• Textauszug:
☆ ☆ ☆ ☆
Zwischen Erfolgen und Fachidioten – RB Leipzigs Nachwuchssaison 2014/2015

Über alle Maße erfolgreich war sie die (fast) abgelaufene Nachwuchssaison bei RB Leipzig. Die U23 sicherte sich als Aufsteiger in die Oberliga auf sehr überlegene Art und Weise den Aufstieg in die Regionalliga und wurde gleichzeitig Meister. Mit Tom Nattermann als Torjäger (26 Treffer, aktuell fünf weniger als Neugersdorfs Jan Nezmar) gewann man von bisher 29 Spielen (eins steht noch aus) 22 und landet nun in einer Spielklasse, die auch für Nachwuchsspieler mit Profiambitionen langsam interessant wird.

Zur neuen Saison steht mal wieder ein Umbruch an. Ältere Spieler wie Heinze, Schinke oder Felke, die an den letzten Aufstiegen mitentscheidend beteiligt waren, machen Platz für Nachwuchsspieler. Auch Tom Nattermann, der einst von Peter Pacult noch einen Profivertrag erhalten hatte, wird den Verein wegen fehlender Perspektiven Richtung Zweitligateam wohl verlassen und im besten Fall in der dritten Liga unterkommen.

Es ist dies der vorerst letzte Schritt in einem Umbau hin zu einem echten Zweitteam mit vielen Talenten und zwei, drei Korsettstangen, wie sie auch Henrik Ernst, der von den Profis runterkommt, eine sein soll. Sodass die sportlichen Ziele in der Regionalliga vor allem Eigengewächse erreichen sollen.
☆ ☆ ☆ ☆
• Bereitgestellte Daten:
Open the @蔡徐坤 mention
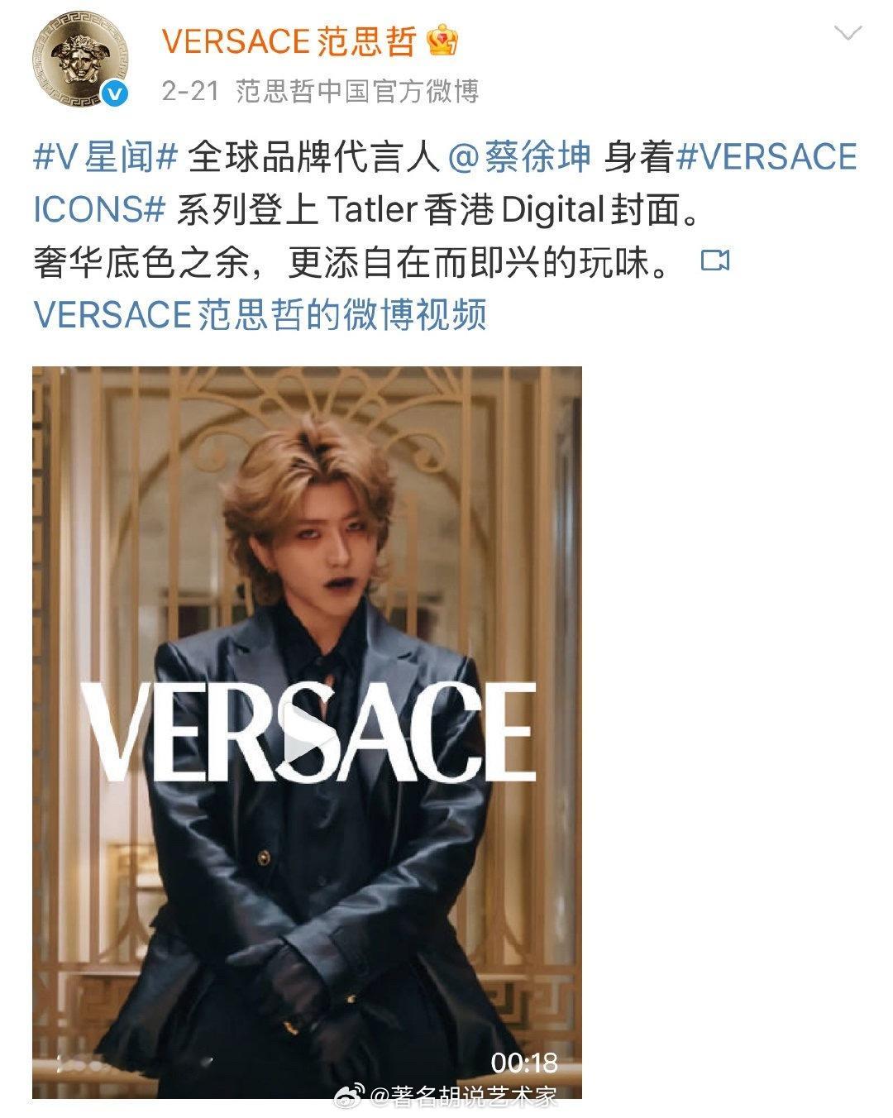The width and height of the screenshot is (893, 1118). pos(519,156)
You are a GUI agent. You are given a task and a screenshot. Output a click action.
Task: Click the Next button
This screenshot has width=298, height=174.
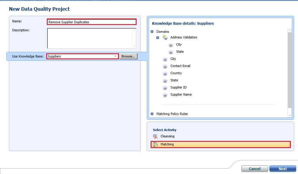(283, 168)
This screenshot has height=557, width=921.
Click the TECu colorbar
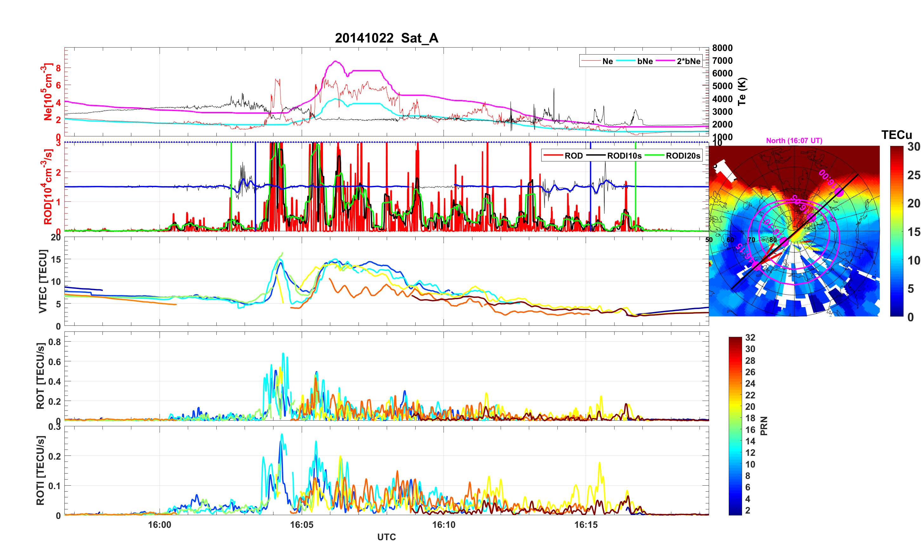(896, 231)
☆ ☆ ☆ ☆
• Aufgabe und Vorgaben: Wie lautet der Textauszug über die Nachwuchssaison 2014/2015 bei RB Leipzig? Gib ihn vollständig und wortgetreu wieder.

• Vollständige Ausgabe:
Zwischen Erfolgen und Fachidioten – RB Leipzigs Nachwuchssaison 2014/2015

Über alle Maße erfolgreich war sie die (fast) abgelaufene Nachwuchssaison bei RB Leipzig. Die U23 sicherte sich als Aufsteiger in die Oberliga auf sehr überlegene Art und Weise den Aufstieg in die Regionalliga und wurde gleichzeitig Meister. Mit Tom Nattermann als Torjäger (26 Treffer, aktuell fünf weniger als Neugersdorfs Jan Nezmar) gewann man von bisher 29 Spielen (eins steht noch aus) 22 und landet nun in einer Spielklasse, die auch für Nachwuchsspieler mit Profiambitionen langsam interessant wird.

Zur neuen Saison steht mal wieder ein Umbruch an. Ältere Spieler wie Heinze, Schinke oder Felke, die an den letzten Aufstiegen mitentscheidend beteiligt waren, machen Platz für Nachwuchsspieler. Auch Tom Nattermann, der einst von Peter Pacult noch einen Profivertrag erhalten hatte, wird den Verein wegen fehlender Perspektiven Richtung Zweitligateam wohl verlassen und im besten Fall in der dritten Liga unterkommen.

Es ist dies der vorerst letzte Schritt in einem Umbau hin zu einem echten Zweitteam mit vielen Talenten und zwei, drei Korsettstangen, wie sie auch Henrik Ernst, der von den Profis runterkommt, eine sein soll. Sodass die sportlichen Ziele in der Regionalliga vor allem Eigengewächse erreichen sollen.